London Cage
Page 15
A second hearing was convened at the London Cage on 29 August 1945 to establish whether six of the original suspects in the Comrie murder were guilty of manslaughter. Klein, Wunderlich, Recksiek, Steffan, Bienek and Jelinsky found themselves back in Kensington Palace Gardens. There was insufficient evidence to find them guilty.

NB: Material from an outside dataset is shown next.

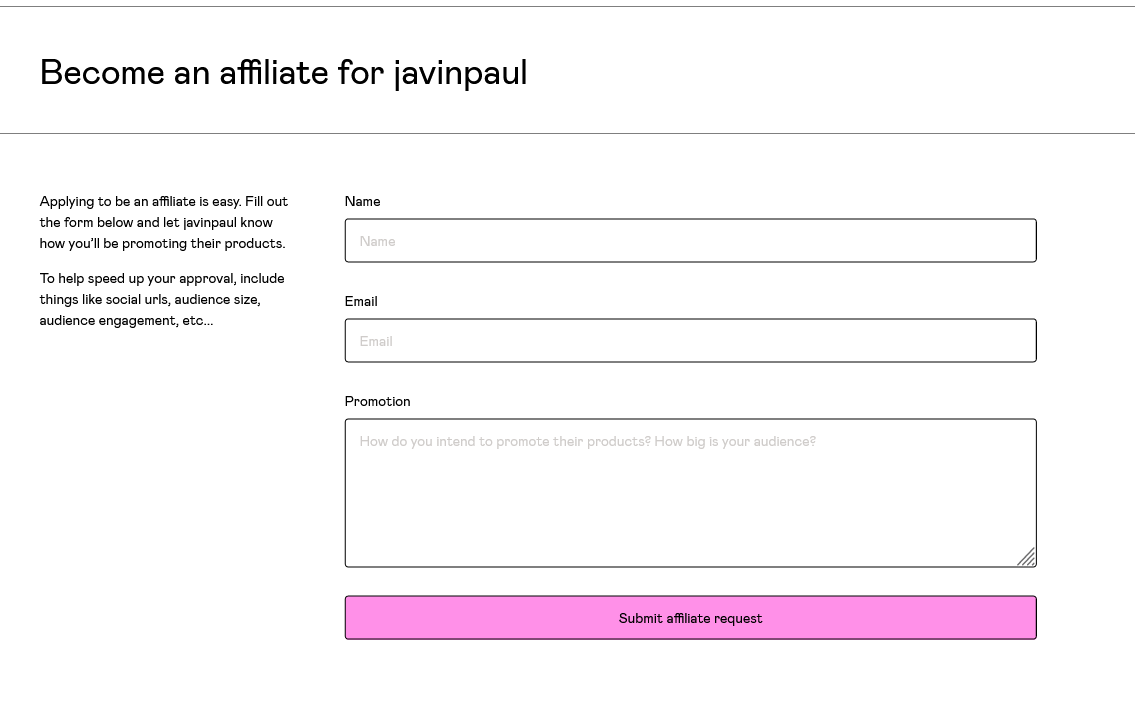Click the 'Name' field label

pos(362,201)
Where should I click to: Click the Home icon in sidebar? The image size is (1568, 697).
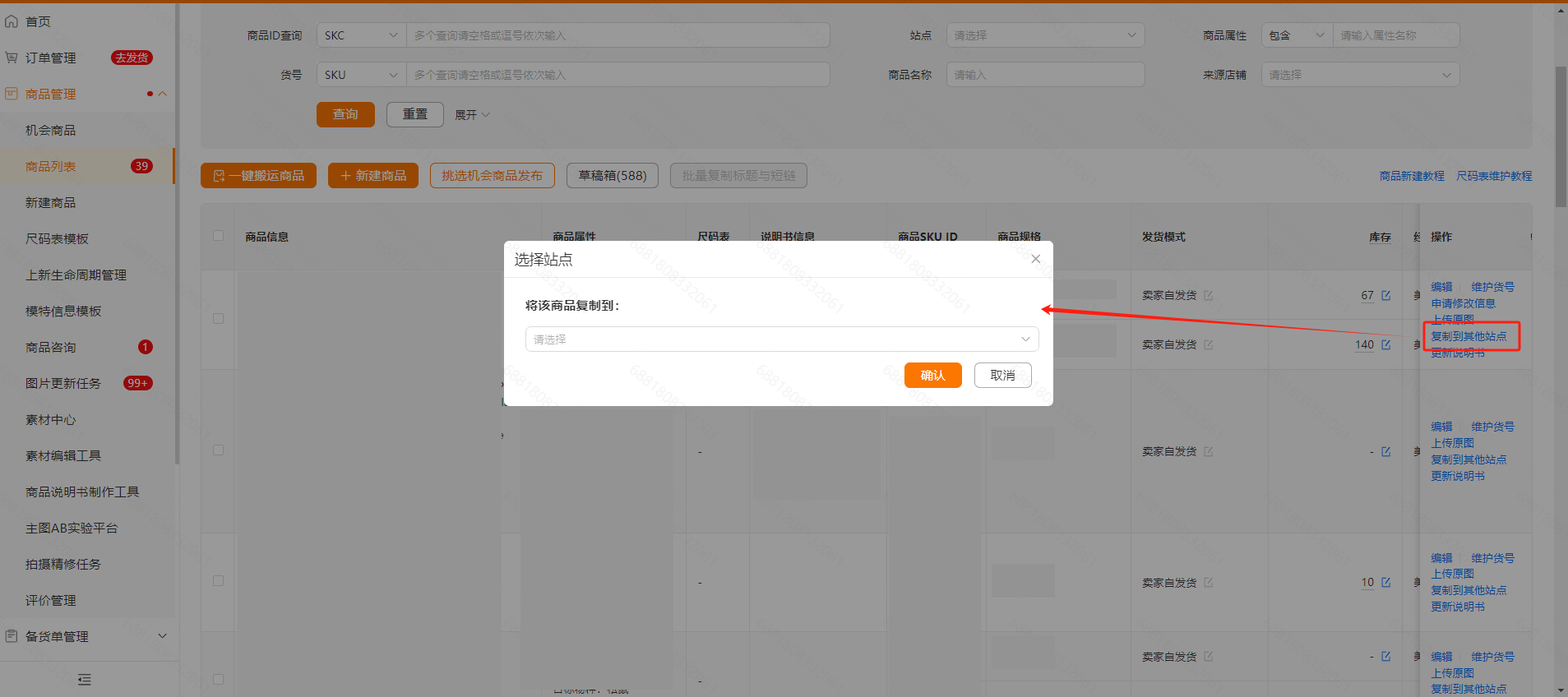[x=12, y=21]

On 6 October 1945, Pallme Koenig, Zühlsdorff, Goltz, Brüling and Mertens were hanged at Pentonville prison by Albert Pierrepoint, the death warrants signed by George VI. It was the largest multiple hanging since 1883.21 Josef Mertens appreciated the fact that he was guilty and faced his punishment. Just nineteen years old, he stepped onto the scaffold and remarked: ‘So jung, doch muss ich sterben’ (‘So young, yet I must die’).22 It is true, though, as Scotland himself ruminated, that ‘He died more quickly and humanely than Wolfgang Rosterg.’23
For Scotland:
To me personally the outcome of the Devizes case was a tragedy. I reproached myself for having allowed Rosterg to go to Comrie and for not keeping him back and sending him to a fresh camp. But I had not anticipated that all the Devizes prisoners would be lumped together in one hut at Comrie where their bitterness could be allowed to ferment.24
9
GERMAN-JEWISH ÉMIGRÉS
As Allied forces battled through France after D-Day and the liberation of Belgium and Holland grew nearer, uppermost in the minds of Allied intelligence chiefs were the war crimes committed by the Nazi regime. The regime had been responsible for horrendous crimes, racial hatred and the Final Solution that had led to the murder of 6 million Jews. By the time the Allies liberated Auschwitz, Bergen-Belsen and Buchenwald concentration camps, the Nazis had already wiped out two-thirds of European Jewry and devastated the continent’s culture on a scale never before seen. The unimaginable crimes also extended to the murder of 5 million others: Russians, Poles, homosexuals, the infirm and the elderly. Throughout the war, British intelligence had gathered first-hand and comprehensive evidence of mass murder and atrocities via the decoded Enigma messages at Bletchley Park and the bugging operation by CSDIC under Scotland’s colleague, Colonel Kendrick. Thus, the London Cage shifted its focus from intelligence gathering to hunting down those Nazi war criminals responsible for the murder in cold blood of surrendering Allied airmen and soldiers. In addition, between June and September 1944, the cage received forty-seven complaints of war crimes by German forces against civilians.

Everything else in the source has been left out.